As some of us begin a new financial year, it’s time to reflect on trends from the year that’s been. The 2018 financial year continued the dramatic trend of change that small and medium sized businesses have been experiencing for the last few years.
As some of us begin a new financial year, it’s time to reflect on trends from the year that’s been. The 2018 financial year continued the dramatic trend of change that small and medium sized businesses have been experiencing for the last few years. If the last few years are anything to go by, the 2019 financial year is poised to continue that trend of change – from IT to marketing to economic conditions, everything is ripe for disruption. Here are a few key predictions for the year ahead.
At the end of 2017, many commentators speculated that marketing would continue to become increasingly personalised in 2018 and beyond. That’s largely a safe bet – businesses understand the advantages of speaking directly to specific consumers. Consumers generally respond positively to more targeted marketing – the result being that each consumer receives content that is relevant to their tastes and interests.
Against this, the social licence for businesses to leverage consumers’ personal information in this way is under threat. Recent privacy scandals involving well known brands, such as Equifax and Facebook, are leading consumers to think more closely about the information they entrust to commercial entities. These are challenging times for marketers – in addition to complying with relevant privacy legislation, businesses that collect personal data need to think closely about consumer expectations and consumer trust.

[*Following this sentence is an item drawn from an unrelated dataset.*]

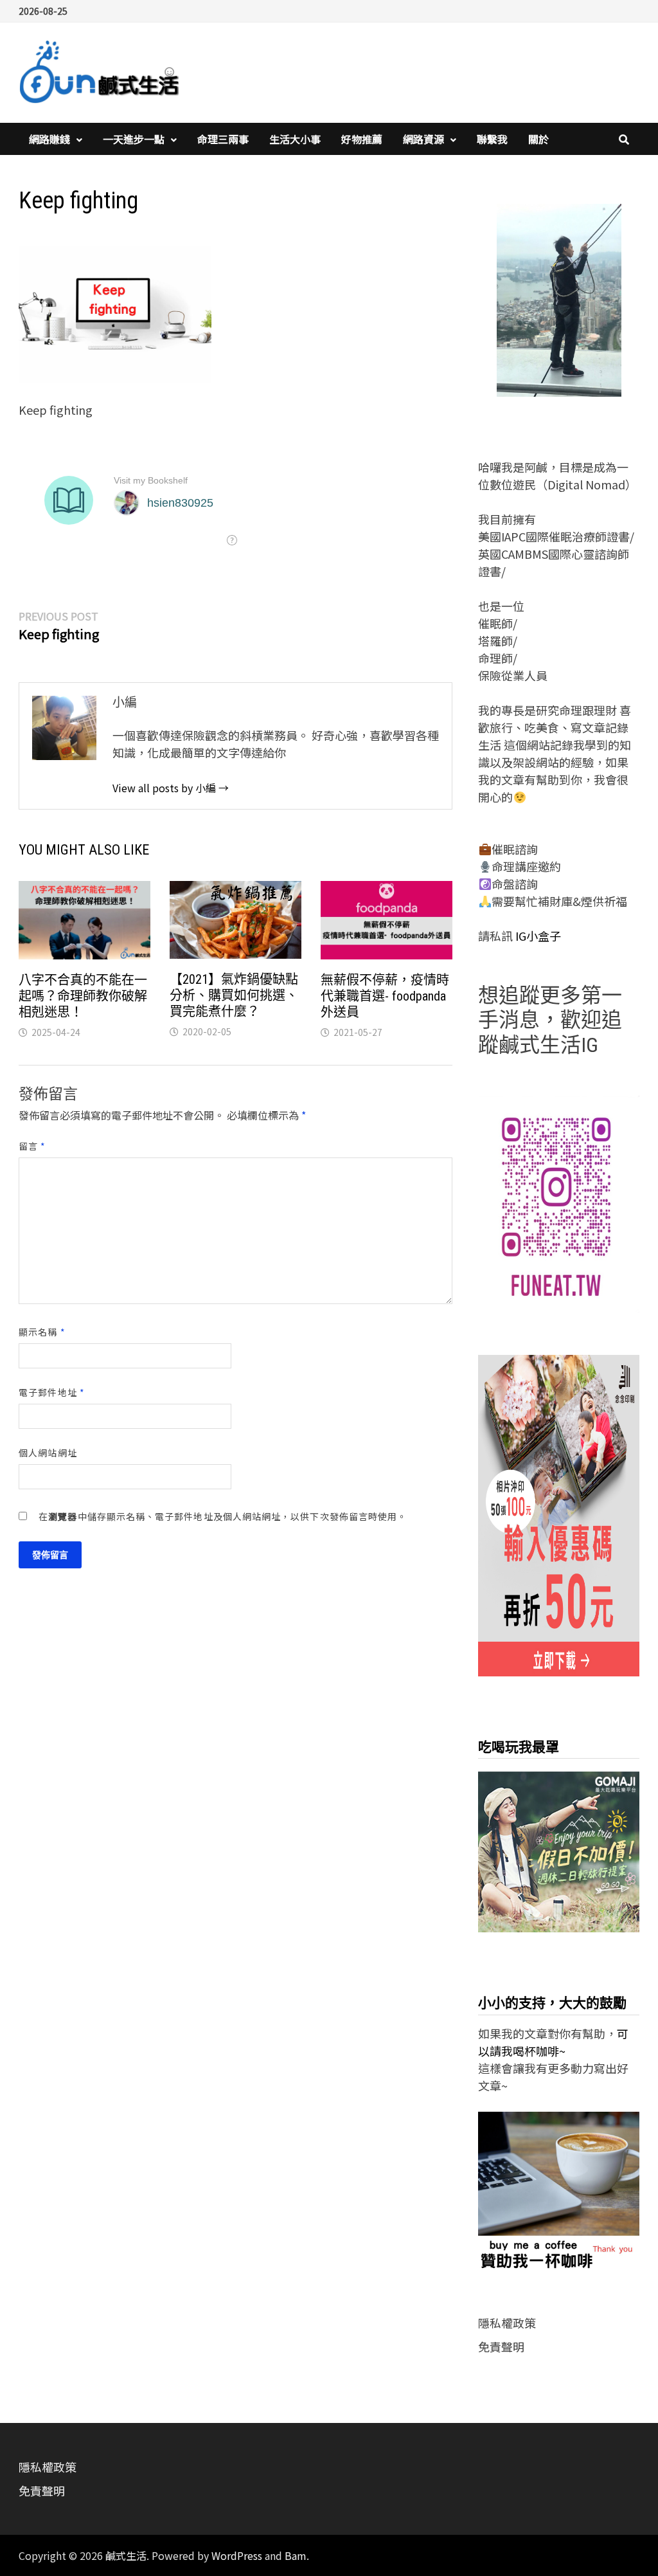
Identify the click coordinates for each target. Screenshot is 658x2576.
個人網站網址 (47, 1452)
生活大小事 (295, 139)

More than ever before, financial year 2019 is likely to see the failure of businesses that have failed to move with the times. Businesses that leverage technologies like the cloud, remote working and data science are achieving much stronger results than businesses which work locally and don’t gather detailed performance metrics. For example, food and beverage manufacturers are seeing strong efficiency and reliability gains from using food manufacturing software. Broadly, businesses that avoid technology will need to have a particularly strong point of difference to remain competitive and relevant.
The Internet of Things (IoT) is likely to change the game for many SMEs this year and beyond – providers in many countries are rolling out IoT specific networks, providing a platform for smart machines to talk to other smart machines. In inventory and logistics, the IoT is expected to remove a lot of manual effort – just as with previous innovations such as barcode scanning and food manufacturing software, the IoT is likely to result in significant cost savings for logistics services and improve on time performance.
Economic and Financial Trends
Predicting economic and financial trends is notoriously difficult; although there is some common ground, commentators don’t always agree on the economic conditions that small and medium sized businesses are likely to face. What is clear, however, is that businesses need to be prepared for adverse economic conditions. This is not to say that the current economic boom is likely to turn to a bust; rather, small businesses constantly face a risk that economic conditions will turn and should maintain a healthy focus on efficiency, competitiveness and financial health. Many small businesses are doing this already – distributors are aiming to rein in transport costs, while food and beverage manufacturers are turning to food manufacturing software to reduce high levels of waste. In financial year 2019 and beyond, small businesses should keep an eye on their financial ratios, remain cautious about debt levels and avoid carrying too large a balance of buffer inventory.